In this file photo taken on March 19, 2018 EU chief negotiator Michel Barnier addresses a press conference after his meeting with Britain’s Brexit minister at the European Commission in Brussels. (AFP photo)

The European Union will establish a new embassy in the United Kingdom once the country leaves the EU in March next year.

The BBC said in a report on Saturday that the new mission, called a “delegation”, will comprise of 29 diplomats and will operate for the European External Action Service (EEAS), which is EU’s foreign policy arm.

Ambassadors of EU’s 27 other nations will have to approve the plan for the new embassy in London in their discussion next week. The envoys will be presented with the details on Wednesday, said the report.

Britain will officially leave the EU on March 29, 2019. It currently hosts 27 EU staffs at the Europe House, in Smith Square, Westminster, where many government and parliament buildings are located. It is not yet known whether the new mission will be based in the same facility, which was formerly the headquarters of the ruling Conservative Party.

The report said the EU will most likely close its offices in other UK provinces of Scotland and Wales but it will create a new mission in Belfast, the capital of the Northern Ireland, to oversee how a final agreement on Brexit, if there would be any, would be implemented in Northern Ireland.
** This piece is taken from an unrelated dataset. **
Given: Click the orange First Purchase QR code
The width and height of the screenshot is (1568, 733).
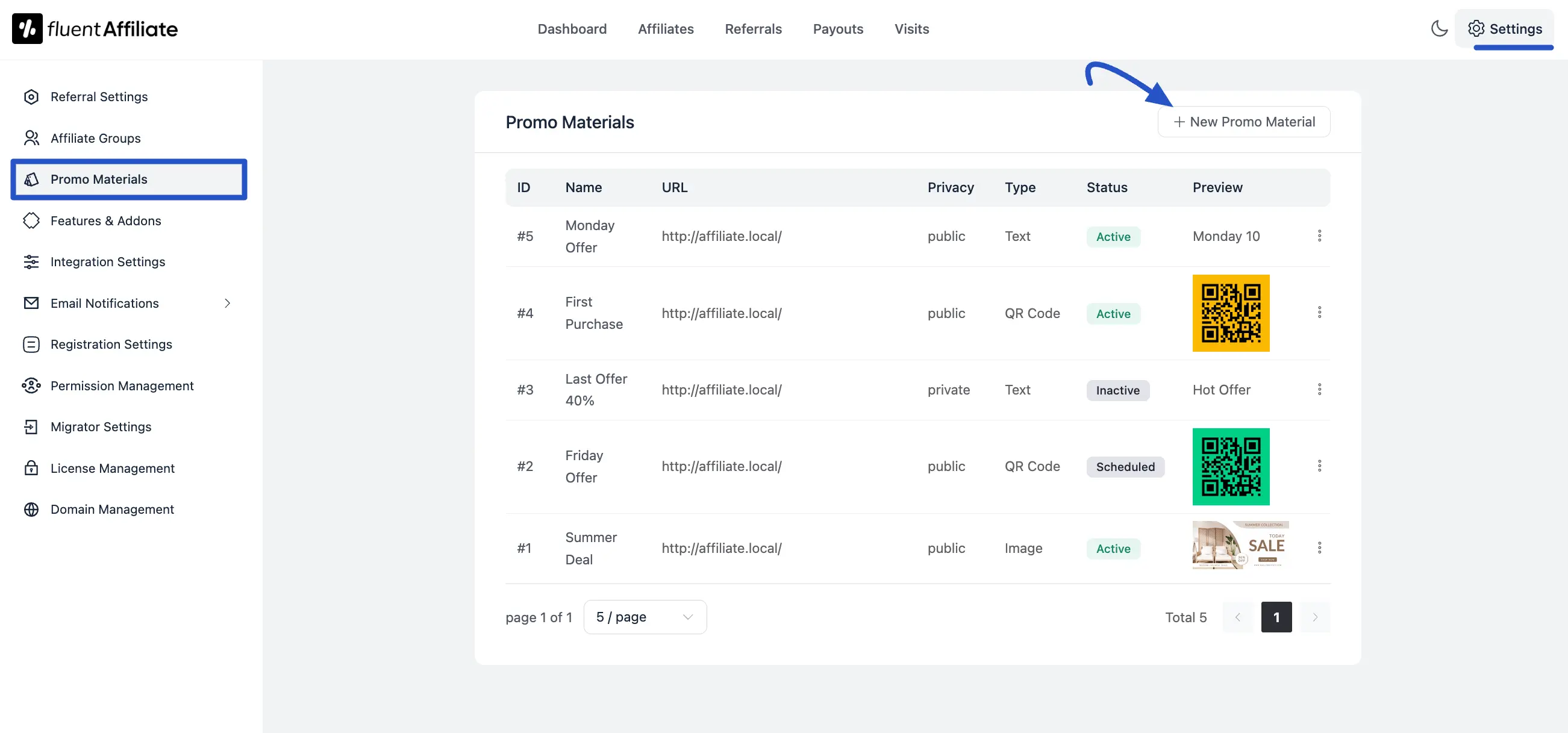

The EU and the Conservative-led government in Britain have been locked over a dispute on how to regulate trade through their single land border after Brexit so that there would be no return to a hard border between EU state of Ireland and UK province of Northern Ireland while the EU could protect the integrity of its customs union and single market. The issue is the key to a comprehensive deal on Brexit that could be finalized this month.